[Screenshot grounding data]
---*---
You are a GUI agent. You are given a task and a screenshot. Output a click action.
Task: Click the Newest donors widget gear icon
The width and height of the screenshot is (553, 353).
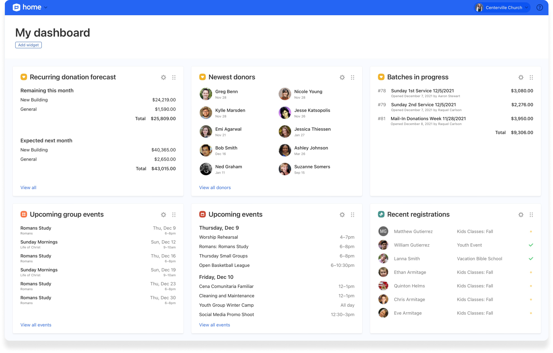[x=342, y=77]
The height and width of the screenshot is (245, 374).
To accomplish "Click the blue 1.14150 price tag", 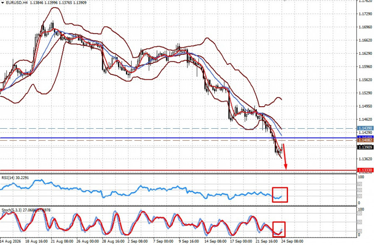I will pyautogui.click(x=365, y=137).
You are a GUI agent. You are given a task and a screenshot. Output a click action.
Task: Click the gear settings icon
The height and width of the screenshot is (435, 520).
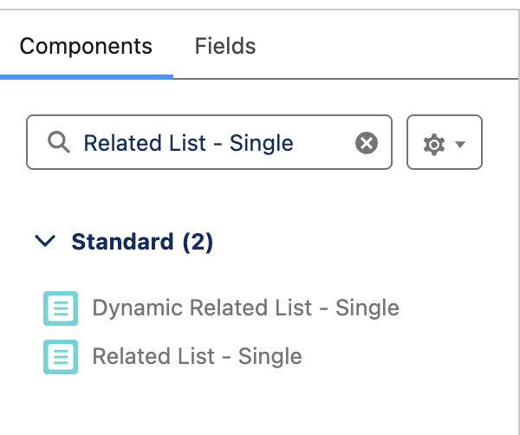coord(433,144)
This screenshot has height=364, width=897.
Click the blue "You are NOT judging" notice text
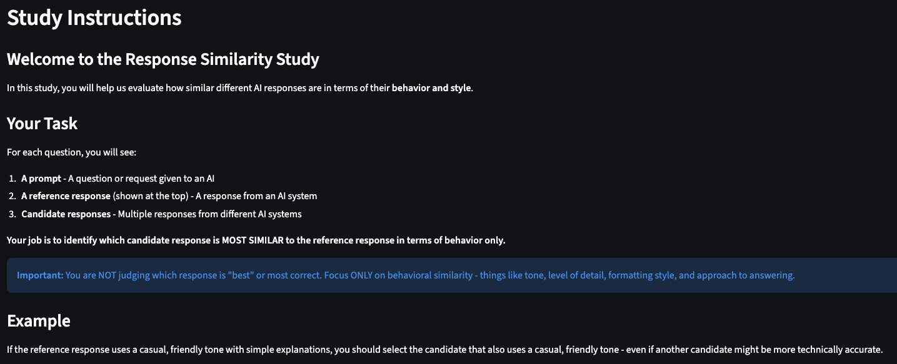click(x=430, y=275)
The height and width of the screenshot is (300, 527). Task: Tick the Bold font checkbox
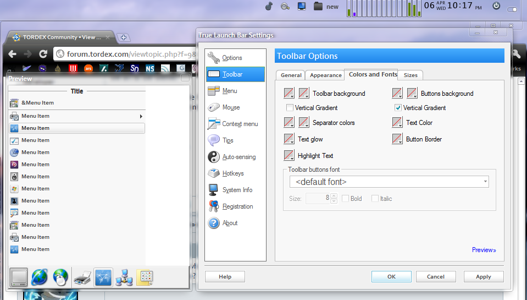tap(345, 199)
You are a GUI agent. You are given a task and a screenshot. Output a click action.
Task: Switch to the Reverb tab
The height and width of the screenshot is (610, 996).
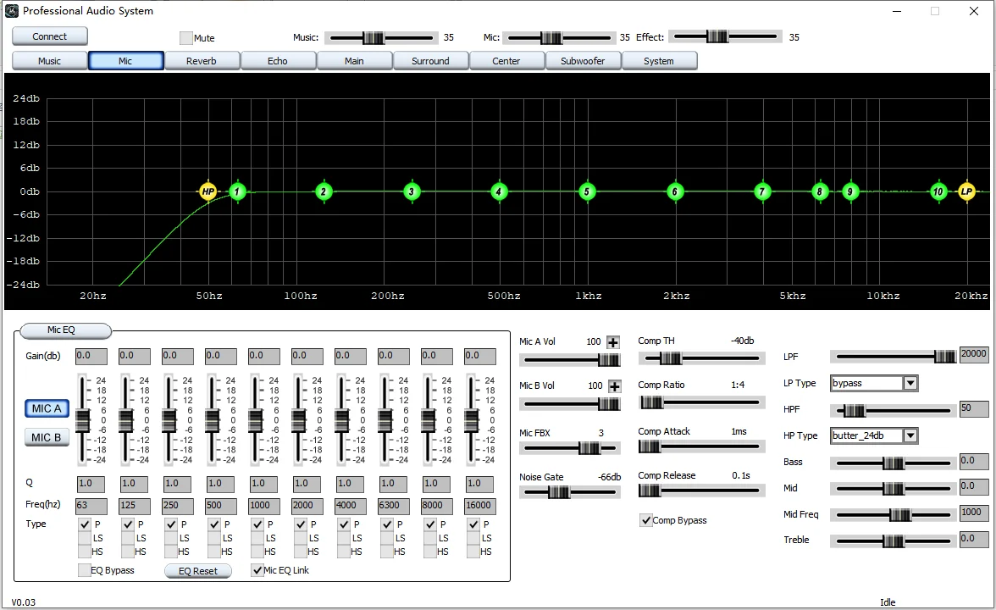click(202, 61)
---*---
Problem requirements> Pick each line holding "icon" out of the entries above and return it.

Answer for this exercise>
Task: Click the Newest donors widget gear icon
Task: Click the gear settings icon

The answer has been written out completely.